What you do with the SSL configuration depends on your deployment scenario. By default, the installer will setup Software Risk Manager dependencies to offer both HTTP and HTTPS access to Software Risk Manager. This is sufficient for most evaluation scenarios. If, however, you are deploying Software Risk Manager for production usage, then we recommend that you use or obtain a valid SSL certificate for the host machine. If you don't use your own certificates, HTTPS is enabled by default with a self-signed certificate generated during installation. This will ensure secure communications to all clients accessing Software Risk Manager.
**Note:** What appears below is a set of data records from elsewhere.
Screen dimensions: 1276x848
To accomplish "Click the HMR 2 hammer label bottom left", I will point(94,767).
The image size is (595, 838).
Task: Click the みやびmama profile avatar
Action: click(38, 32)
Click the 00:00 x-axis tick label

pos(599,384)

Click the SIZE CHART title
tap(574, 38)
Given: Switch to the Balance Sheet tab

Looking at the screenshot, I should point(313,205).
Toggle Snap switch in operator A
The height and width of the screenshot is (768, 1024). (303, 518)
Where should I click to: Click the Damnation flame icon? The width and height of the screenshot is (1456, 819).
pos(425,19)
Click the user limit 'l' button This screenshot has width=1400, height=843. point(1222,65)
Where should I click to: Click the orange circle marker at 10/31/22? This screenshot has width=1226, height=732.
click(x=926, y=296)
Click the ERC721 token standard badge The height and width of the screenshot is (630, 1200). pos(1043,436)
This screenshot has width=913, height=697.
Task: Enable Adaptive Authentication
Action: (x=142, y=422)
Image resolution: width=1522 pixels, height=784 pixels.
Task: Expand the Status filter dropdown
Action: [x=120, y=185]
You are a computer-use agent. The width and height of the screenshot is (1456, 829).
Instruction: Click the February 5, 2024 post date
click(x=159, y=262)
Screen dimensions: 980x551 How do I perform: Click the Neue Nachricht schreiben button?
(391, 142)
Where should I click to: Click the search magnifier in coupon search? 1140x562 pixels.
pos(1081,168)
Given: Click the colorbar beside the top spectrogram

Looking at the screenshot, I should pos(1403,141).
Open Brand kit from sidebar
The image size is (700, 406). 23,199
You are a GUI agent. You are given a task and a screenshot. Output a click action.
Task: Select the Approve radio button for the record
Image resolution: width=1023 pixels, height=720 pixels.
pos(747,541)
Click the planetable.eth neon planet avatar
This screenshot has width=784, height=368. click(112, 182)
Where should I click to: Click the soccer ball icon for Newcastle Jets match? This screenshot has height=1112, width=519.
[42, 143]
Note that if you use the default HTTPS option with the self-signed certificate, most browsers will display a security warning when connecting, which will need to be accepted to proceed with access to the site.

If Software Risk Manager will be used in a networked environment, using HTTPS to connect is recommended. For example, once Software Risk Manager is installed, use https://<hostname>/srm instead of http://<hostname>/srm (substituting in your machine's hostname).

Click the "Next" button if you're using the Software Risk Manager self-signed certificate. Otherwise, use your own SSL certificate by getting the certificate and associated private key in PEM-encoded X.509 format. (Some issuers refer to this as “Apache format.”) Click "Do you want to import your own SSL certificate?" and browse to those files.